Continuare a parlare di Alta Velocità tra Torino Lione vuol dire continuare a ingannare i cittadini. La realtà dei fatti, e non delle opinioni, è ben diversa perché la Francia, che è sempre stata tirata per i capelli in questo insulso progetto, ha più volte dichiarato che solo dopo il 2040 e in presenza di significativi aumenti dei volumi di traffico potrebbe decidere se progettare e finanziare una tratta ad Alta Velocità tra Saint Jean de Maurienne e Lione. Al momento la Francia non ha preso impegni per la tratta verso Lione, tecnicamente impegnativa e costosa, ma punta a migliorare alcuni tratti dell’attuale linea ferroviaria esistente che, in direzione nord, va verso Digione. Questo vuol dire che forse e solo verso la seconda metà del secolo corrente si discuterà se realizzare la linea ferroviaria verso Lione che, in questo caso potrebbe essere operativa solo verso fine secolo. Questo dato, rispetto alla velocità rivoluzionaria che ha assunto lo sviluppo del capitalismo finanziario a danno di quello industriale e che sta stravolgendo l’economia produttiva in Europa, e che di conseguenza disegnerà nuove e imprevedibili linee commerciali, dimostra quanto sia obsoleto il progetto del TAV Torino Lione. Ma in ogni caso oggi, dopo più di trent’anni di progetti, dibattiti e contrapposizioni, si può oggettivamente parlare solo di una linea ad Alta Velocità tra Susa e Saint Jean de Maurienne, praticamente solo del tunnel di base. E questa è una bestialità che non giustifica in alcun modo lo scempio ambientale della Valle di Susa e lo sperpero di risorse pubbliche in un Paese in cui Sanità e Istruzione Pubblica sono in agonia.
La Francia è
sempre stata tirata per i capelli… Difatti, per convincerla, l’Italia si è
generosamente accollata una notevole parte di costi non dovuti. Diciamolo con
chiarezza: mentre il tunnel di base di 57 km, che con doppia canna diventa di
114 km, si trova per tre quarti in territorio francese e per un quarto in
quello italiano, l’Italia si è accollata il costo dei tre quarti dell’opera
lasciando solo un quarto della spesa a carico dei francesi. Chapeau!

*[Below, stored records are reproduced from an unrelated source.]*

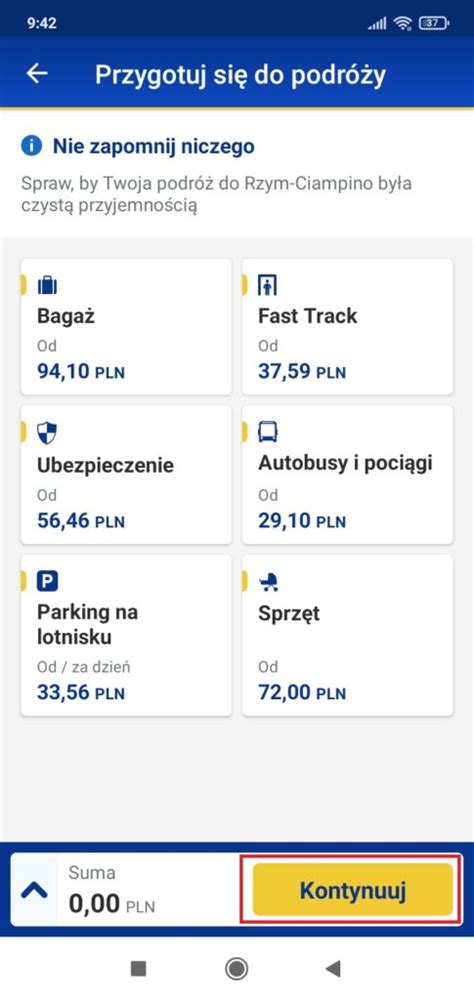Tap the stroller icon on Sprzęt card
Viewport: 474px width, 1000px height.
pyautogui.click(x=268, y=581)
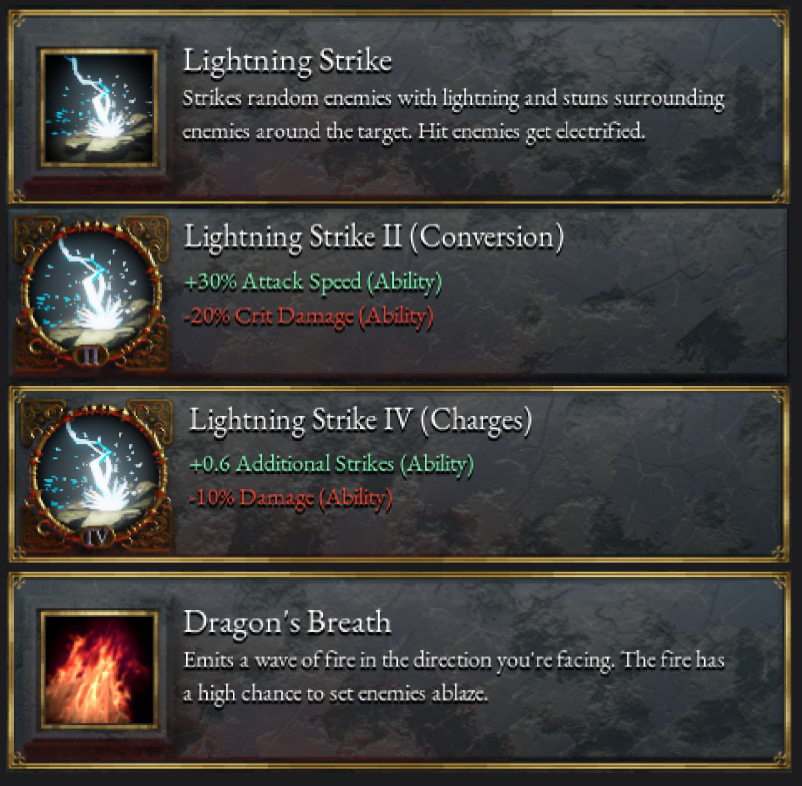Click the roman numeral IV badge
The height and width of the screenshot is (786, 802).
tap(97, 537)
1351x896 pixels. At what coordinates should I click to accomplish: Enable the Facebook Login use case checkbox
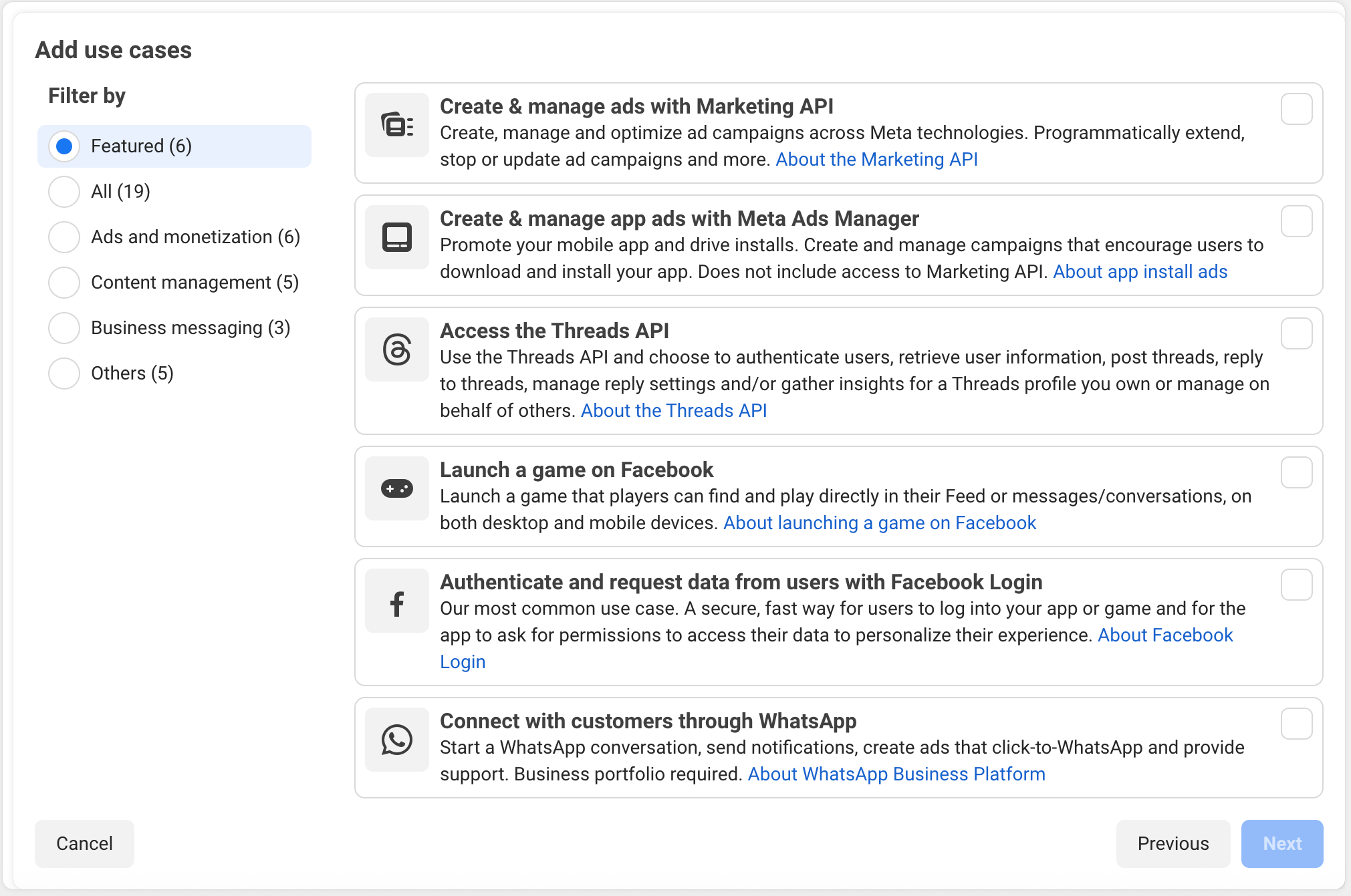[x=1296, y=585]
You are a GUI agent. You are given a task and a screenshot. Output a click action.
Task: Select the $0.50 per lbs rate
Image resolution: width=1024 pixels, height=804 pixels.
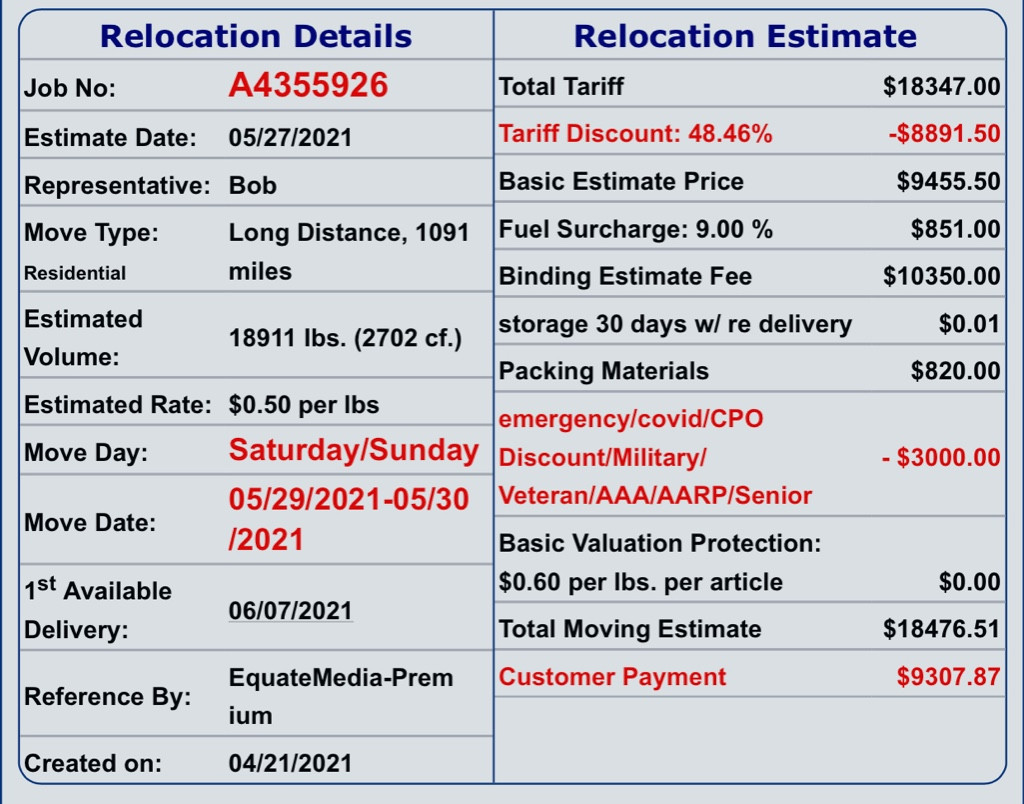tap(304, 405)
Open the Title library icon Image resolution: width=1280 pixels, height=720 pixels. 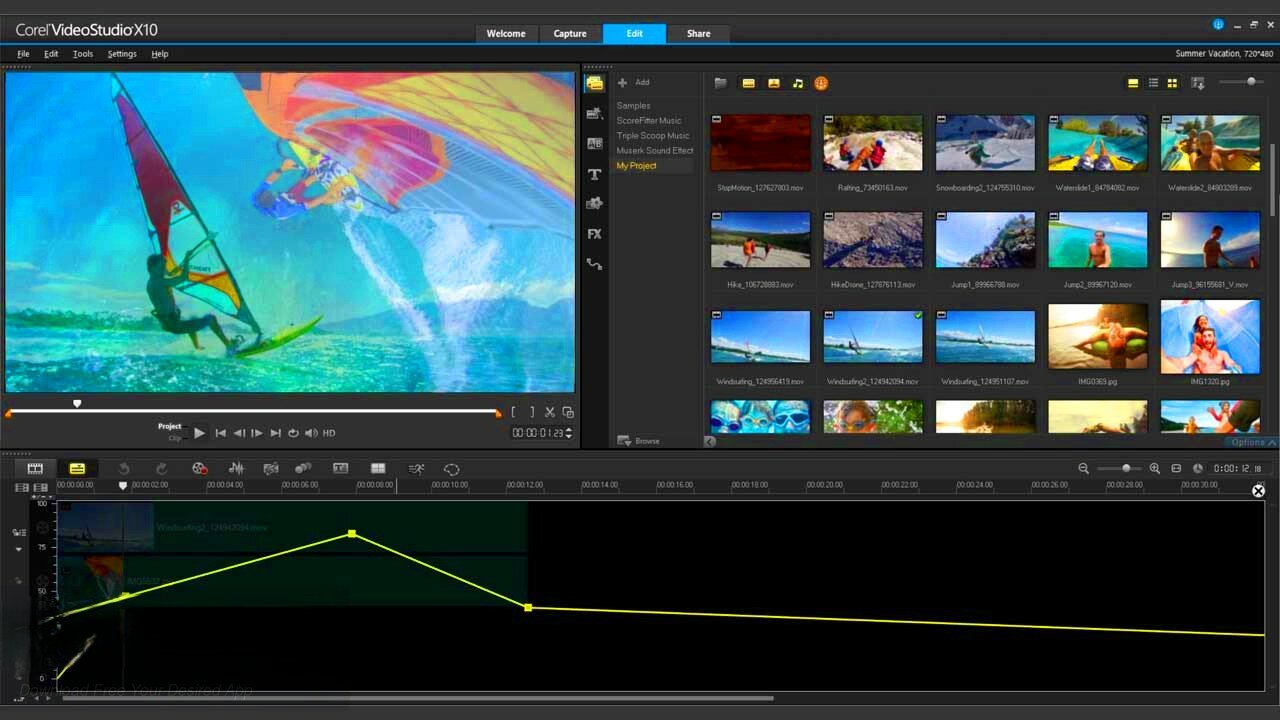[x=594, y=174]
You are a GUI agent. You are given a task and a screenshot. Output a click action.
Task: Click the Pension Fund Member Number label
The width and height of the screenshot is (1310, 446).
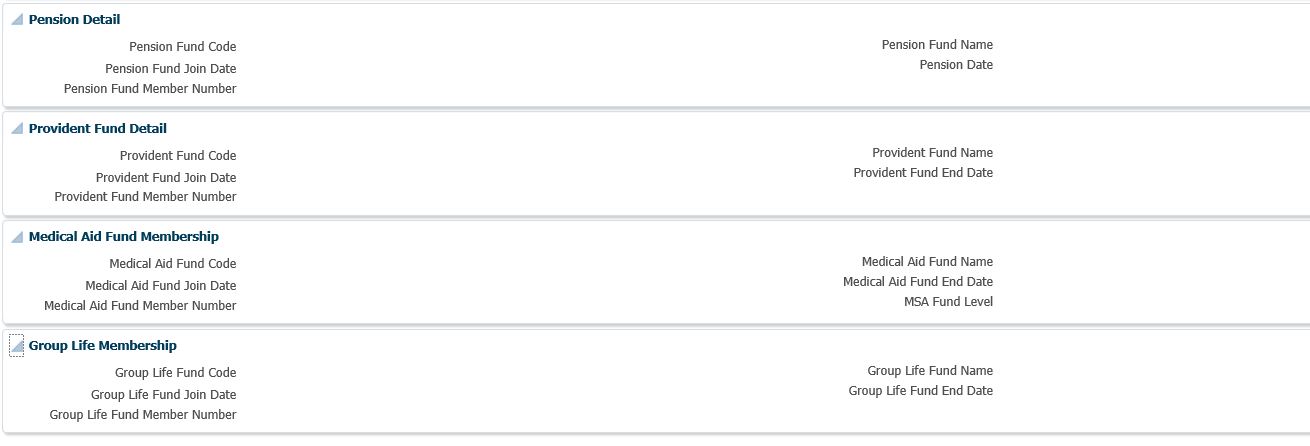click(x=150, y=89)
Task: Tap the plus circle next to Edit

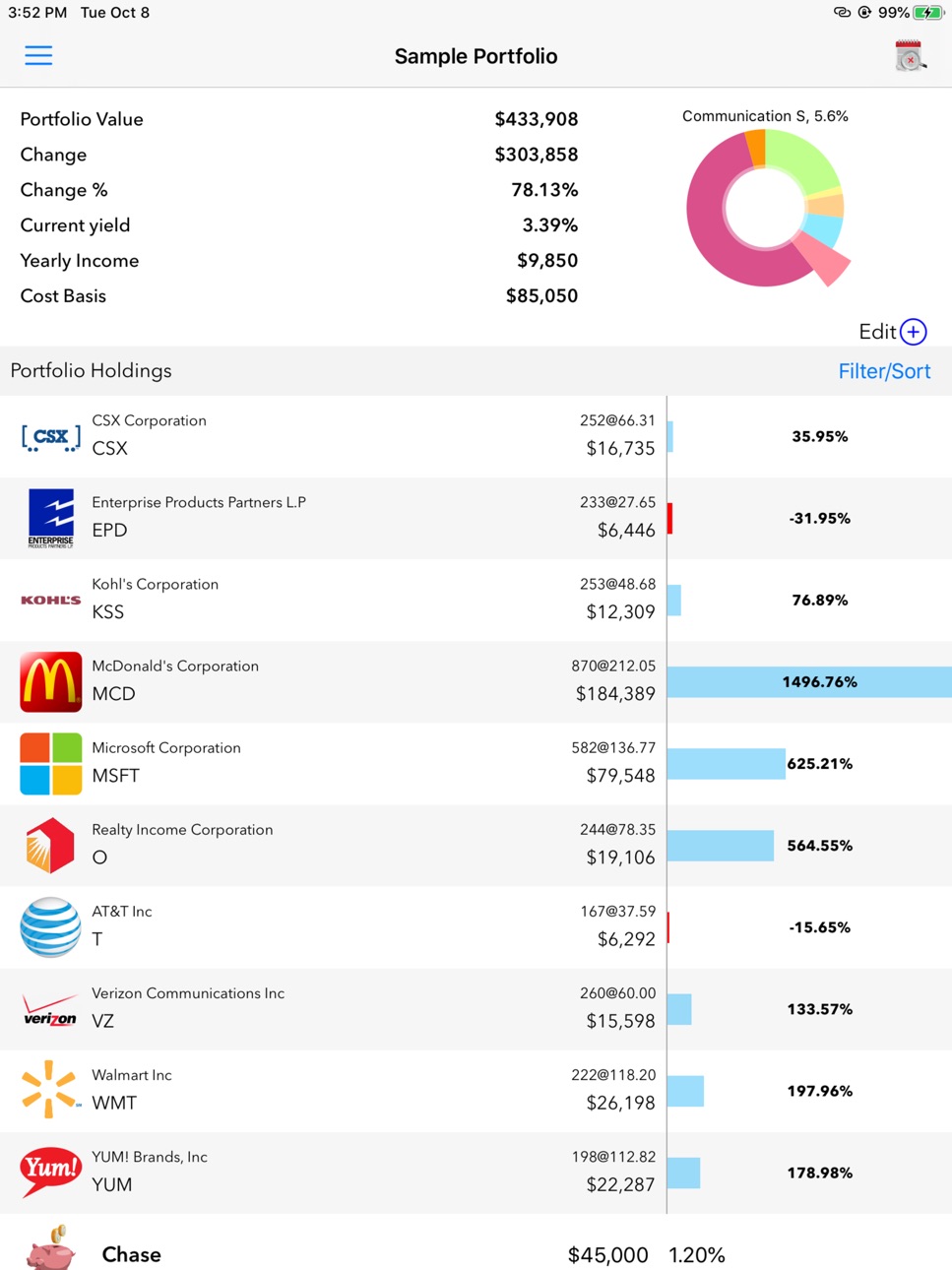Action: [914, 332]
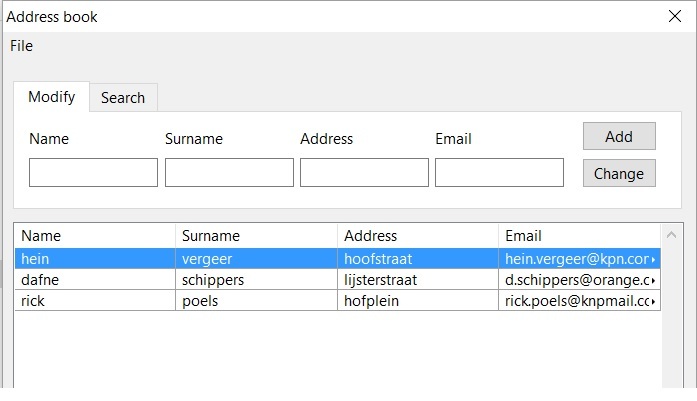
Task: Focus the Address text box
Action: (365, 172)
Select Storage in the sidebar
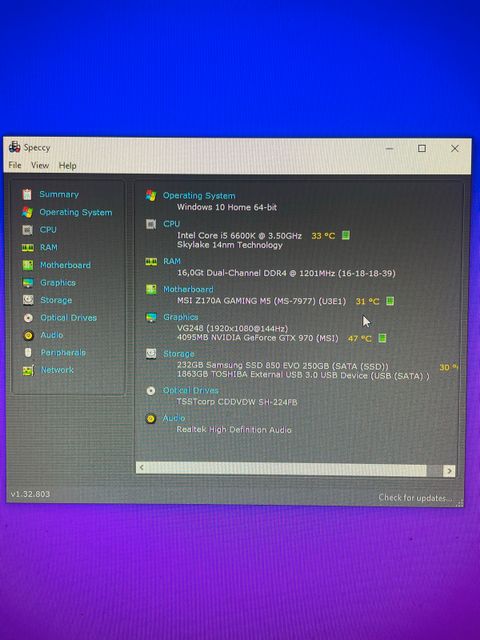 56,300
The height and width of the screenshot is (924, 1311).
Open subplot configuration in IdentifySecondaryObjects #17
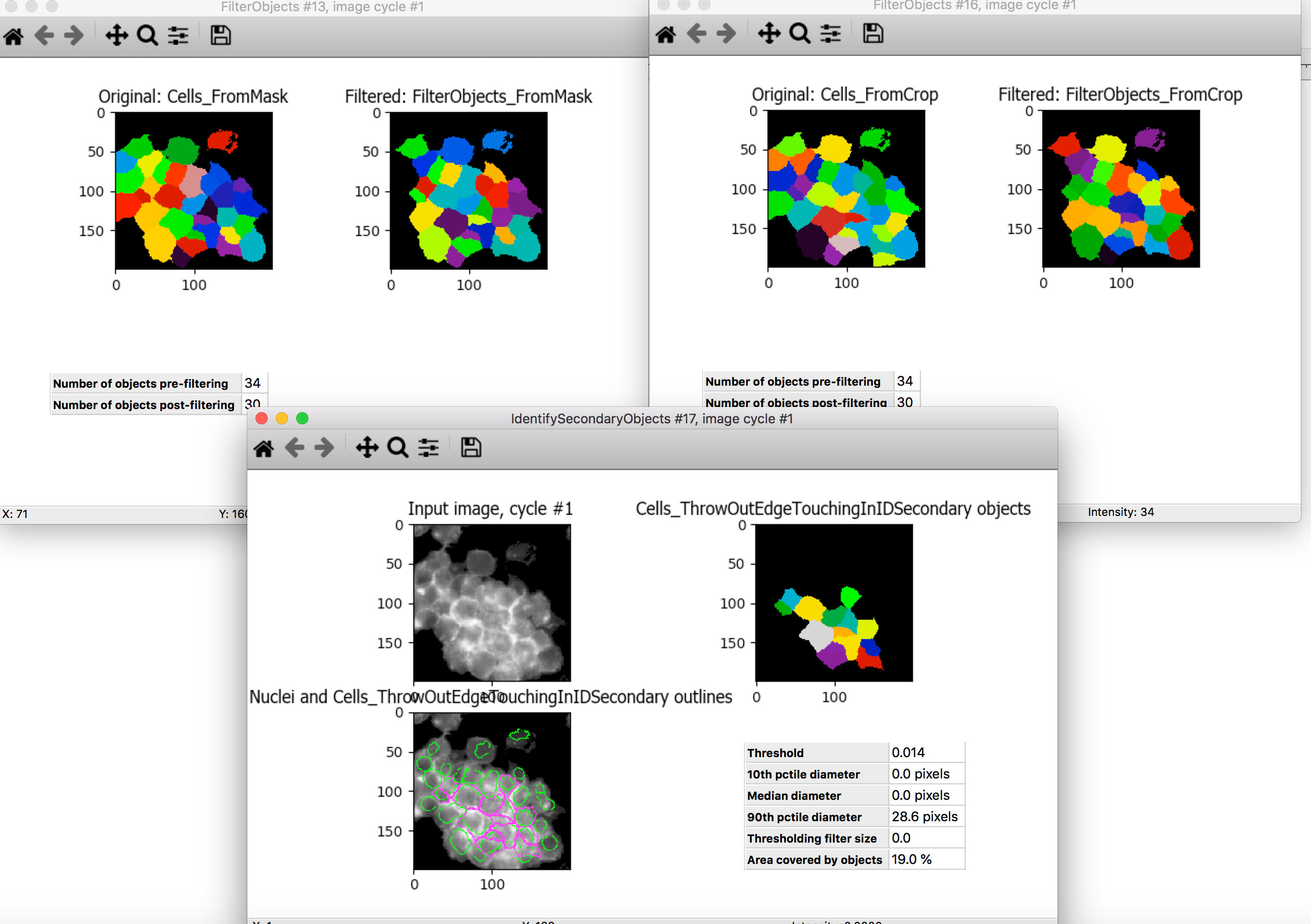[x=428, y=447]
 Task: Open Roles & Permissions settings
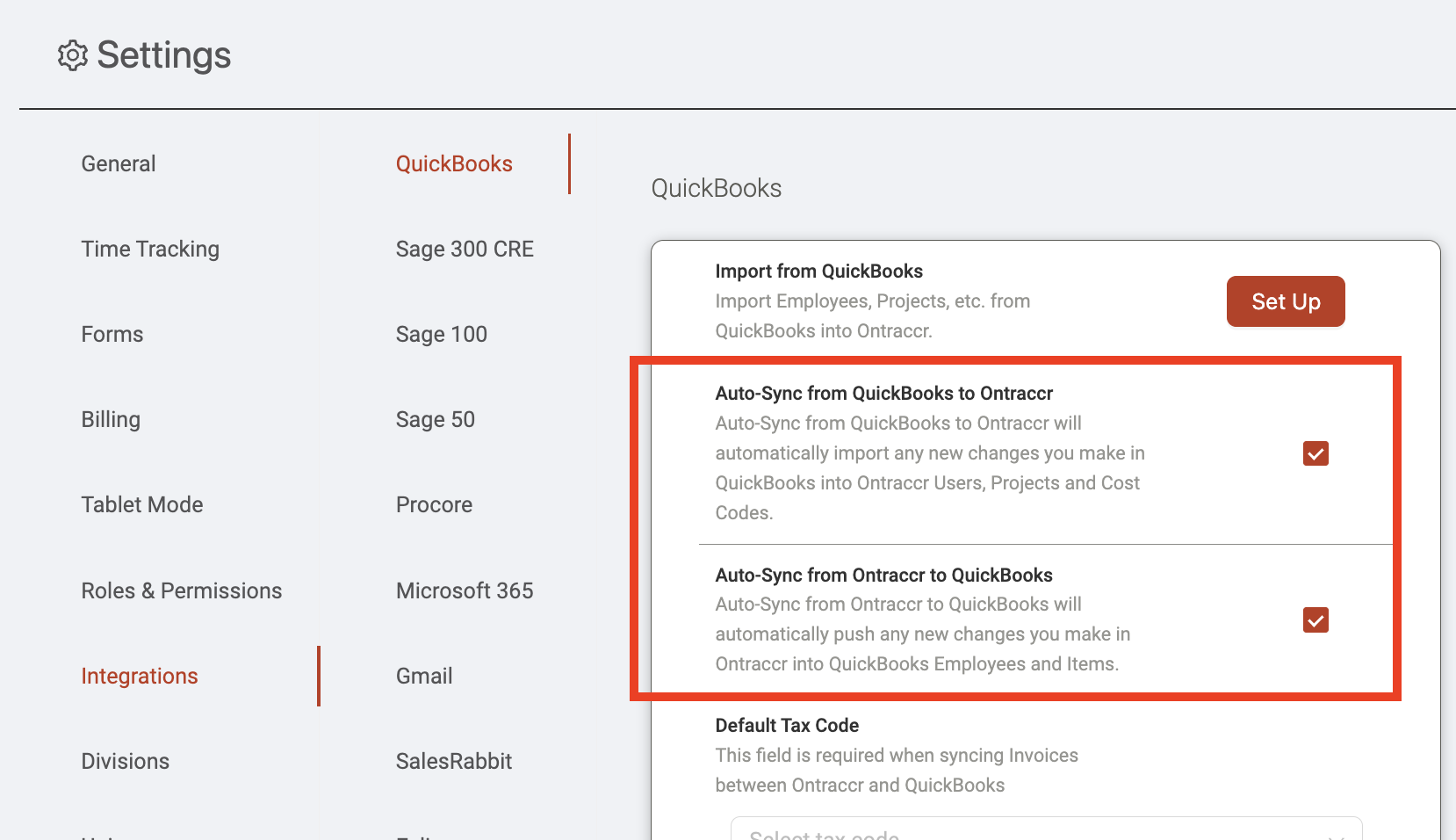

Inoltre in questa infinita diatriba il TAV, ridotto a una linea tra
Susa e Saint Jean de Maurienne, è diventato un’arma di distrazione di massa a
danno della linea storica, che non è obsoleta e che è stata via via
sottoutilizzata molto al di sotto delle sue potenzialità per il calo
del transito merci, ed è ormai bloccata dall’agosto del 2023 per la frana che,
sul lato francese, ha investito la linea poco oltre Modane. Che il tratto
franato non sia stato rimosso e messo in sicurezza, dopo ben 18 mesi, su quella
che è un’importante linea internazionale causando ulteriori problemi, in
primis ma non solo, all’industria piemontese già colpita duramente dal
disimpegno di Stellantis nel settore dell’automotive, è un altro campanello
d’allarme che i nostri politici, anzi i nostri politicanti, più al servizio
delle lobby che non al servizio dei cittadini e del bene pubblico, stanno
gravemente sottovalutando. La messa in sicurezza dell’area franata sul lato
francese, che procede con una melina e lentezza d’altri tempi rispetto alle
attuali tecnologie e capacità logistiche, non deve essere strumentalizzata per
sostenere l’utilità del nuovo traforo ferroviario, che oltretutto è fine a se
stesso, ma deve essere recepito come serio campanello d’allarme: si è in
presenza di un disimpegno francese su questa storica direttrice commerciale. È
una questione da non sottovalutare con le solite fumose dichiarazioni in
politichese, perché la Francia ha capacità di programmazione e una ben diversa
e concreta visione statale della difesa dei propri interessi industriali e
relativi scambi commerciali, rispetto alla storica evanescente linea espressa
nella programmazione industriale dai vari governi del nostro Paese.
Tornando
alla realtà valsusina, dove siamo ancora alla ricerca di un’identità che possa
supplire a quella industriale, smarrita con la chiusura delle fabbriche più
importanti, quanto avvenuto a Susa in questi giorni (https://volerelaluna.it/in-primo-piano/2024/10/10/cera-una-volta-il-west-anzi-in-val-di-susa-ce-ancora/) è grave ma non è che
un aperitivo rispetto a quello che accadrà nei prossimi anni. Non
c’era alcun bisogno di militarizzare l’area di San Giuliano come una frontiera
di guerra, di bloccare la statale, di sgomberare e occupare con la forza un
terreno alla vigilia del suo esproprio. L’esproprio avrebbe seguito il suo
corso amministrativo come è avvenuto a suo tempo a Chiomonte senza particolari
problemi e alcuno scontro. È stata una gratuita prova di forza,
una pesante intimidazione per quanto dovrà ancora avvenire nei prossimi anni,
per dimostrare che il territorio non appartiene a chi ci vive ma è merce a
disposizione del Potere. Il Movimento No Tav, al di là delle mille
bugie e della continua criminalizzazione per il “reato di continuare a
resistere”, nella sua anima è composto da valsusini e vede una forte
partecipazione popolare: non è perfetto e commette anche degli errori, ma ha il
merito di aver mantenuto la schiena dritta in difesa del territorio e del bene
pubblico, di aver saputo costruire un filo di collegamento tra gli anziani che
iniziarono l’opposizione nei primi anni 90 e le nuove generazioni. Si può
simpatizzare per lui o averlo in antipatia, ma parlare di violenza
No Tav è insopportabile quando è la polizia che sgombera i presidi,
tira centinaia di lacrimogeni e molti ad altezza d’uomo, costruisce tre fortini
militari sul territorio, e questo dopo decine di anni in cui le
amministrazioni locali hanno detto no a questa nuova linea ferroviaria, dopo
centinaia di iniziative e marce popolari spesso semplicemente derise.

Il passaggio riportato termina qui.